CHANDRAN
Journey

How I got here.

A forward-chronological trajectory, from a mechanical-engineering undergrad and a single-propeller UAV, through a robotics master’s at TU Delft, to embodied-AI research, a string of hackathon wins, and building agritech robots in a castle in Austria.

  1. 2018-2022
    Education

    I started with mechanical engineering

    NITK Surathkal

    I came into robotics through mechanical engineering, powertrains, mechatronics, and the feeling that robots were the place where hardware, software, control, and people all met. I also started writing and publishing technical projects early, which later became a real habit.

  2. 2021
    Research

    I published my first robotics paper independently

    IEEE ICDTMRA

    This one was not a polished lab pipeline. I wrote and published a TurtleBot3 localization and navigation paper with two juniors, without a professor driving the work. It was scrappy, but it mattered because it made research feel like something I could initiate myself.

    View IEEE paper ↗
  3. 2018-2022
    Project

    I kept building and writing in public

    Hackster

    My early Hackster projects were mechatronics-heavy and imperfect, but they crossed 100k+ cumulative views. That was one of the first signals that documenting technical work could create real surface area around what I was learning.

    View Hackster ↗
  4. 2022-2024
    Education

    Robotics became HRI at TU Delft

    MSc Robotics

    At TU Delft, I finished the robotics master's early, took extra coursework, and kept getting pulled toward human-robot interaction. The question was already forming: if robots are complex, how do people actually understand and work with them?

  5. 2024-2025
    Research

    My thesis turned that into language interfaces

    TU Delft / Frontiers

    For my master's work, I built a hierarchical multi-LLM conversational interface for supermarket robots. It used intent classification, RAG, fine-tuning, speech interaction, and robot navigation. It was HRI, but it was also an early version of my current obsession: making robot behavior easier for humans to supervise.

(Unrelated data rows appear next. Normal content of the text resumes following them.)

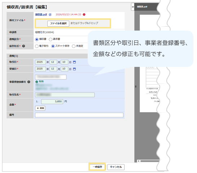Show help for 事業者登録番号
Screen dimensions: 197x173
[x=29, y=82]
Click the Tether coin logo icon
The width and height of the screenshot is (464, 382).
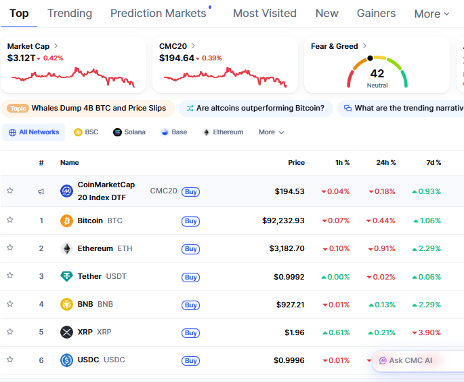(66, 276)
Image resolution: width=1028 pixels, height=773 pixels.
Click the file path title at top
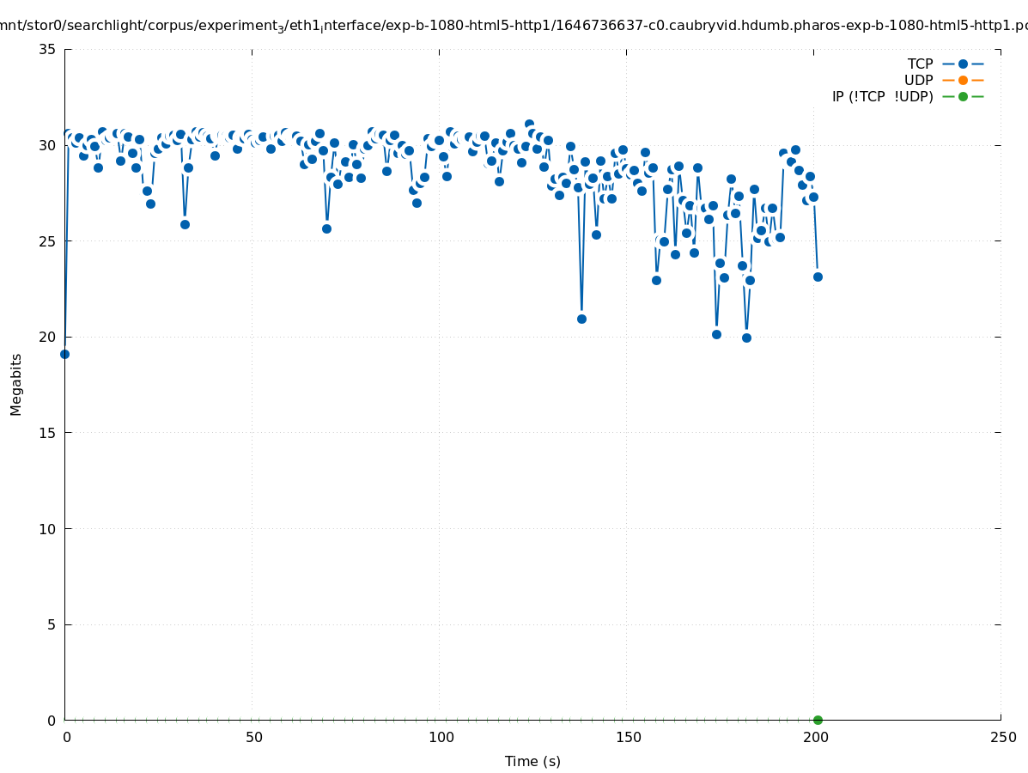[514, 26]
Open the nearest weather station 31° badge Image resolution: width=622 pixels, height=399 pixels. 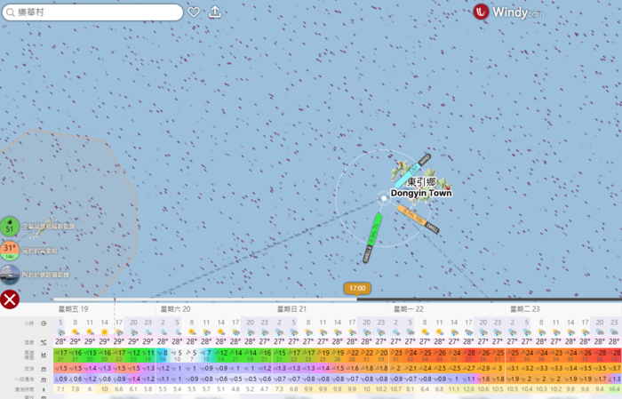10,250
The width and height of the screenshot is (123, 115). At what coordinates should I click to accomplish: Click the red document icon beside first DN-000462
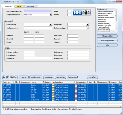coord(76,85)
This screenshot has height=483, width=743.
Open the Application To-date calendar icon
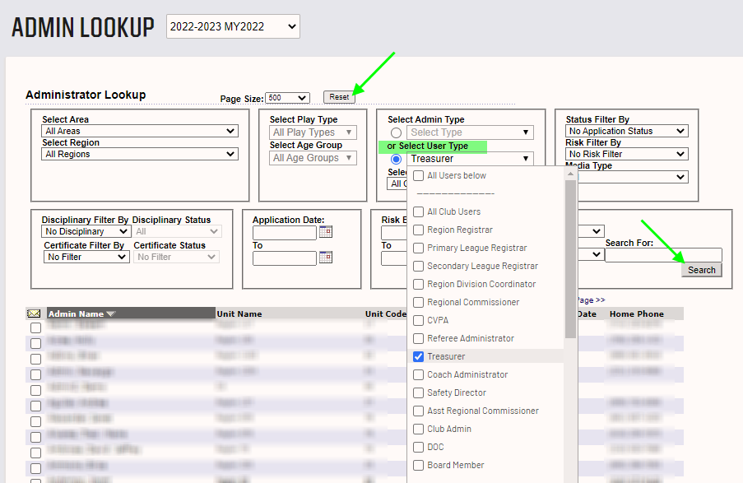(x=325, y=258)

    Read the Frontiers paper ↗
  6. 2024
    Project

    I shipped Unspool end-to-end

    Solo product

    Unspool was a voice journaling app, not robotics. Still, it mattered: I designed it, coded it, added auth/privacy/cloud sync, and got it through both app stores. It taught me the difference between having an idea and actually shipping the thing.

    Visit Unspool ↗
  7. 2024-2026
    Work

    Qafka gave me real deployment instincts

    Robotics & AI Engineer

    At Qafka, there was a robot, a hard physical problem, and an outcome to deliver. Without the usual academic padding, I had to make perception, control, state machines, embedded actuation, and safety logic work together. That changed how I think about robotics: reliability lives at the interfaces.

  8. 2025
    Award / Win

    I used hackathons as fast robotics labs

    Snap / FORGIS / EF / Junction

    The hackathons were not the identity, but they were useful reps. I won at Snap, FORGIS, and EF, and built a range of things fast along the way: a Dobot pick-and-place demo, an AR Hyrox coach, and an elderly-care robot at Junction. They trained speed, taste, and the habit of getting a physical prototype to actually move.

  9. 2026
    Work

    Alpine Valley became the pivot

    Founder in Residence

    I tried building Latent Robotics around berry harvesting. We built a lot: SO-101 arms, teleoperation data, SmolVLA policies, HG-DAGGER, RL/MuJoCo experiments, and a fully automated fake-plant picking setup. But the sharper realization was not "I am an agri-tech founder." It was that embodied foundation models need interpretability and steerability before they can be trusted in the real world.

  10. 2026
    Research

    The interpretability blog made the bet explicit

    Hugging Face

    The strawberry-pick interpretability post was where the direction clicked: can we build observability layers around black-box robot policies, infer task stages, probe hidden representations, and eventually create handles for steering behavior?

    Read the blog ↗
  11. 2026
    Project

    I started contributing to LeLab

    Hugging Face open source

    LeLab became my first serious open-source robotics contribution path. The work is practical - bug fixes, features, setup, usability - but that is exactly why it matters. Better embodied-AI tooling makes experimentation easier to inspect and repeat.

    View LeLab ↗
  12. Aug 2026
    Work

    Next chapter: Lely

    Rapid Prototyping Engineer

    At Lely, the role is broader than my independent research bet: rapid prototyping across electronics, software, AI/ML, mechanical systems, sensor fusion, and integrated prototypes. It is the professional next chapter; the interpretability and steerability thesis continues through my own research, writing, and open-source work.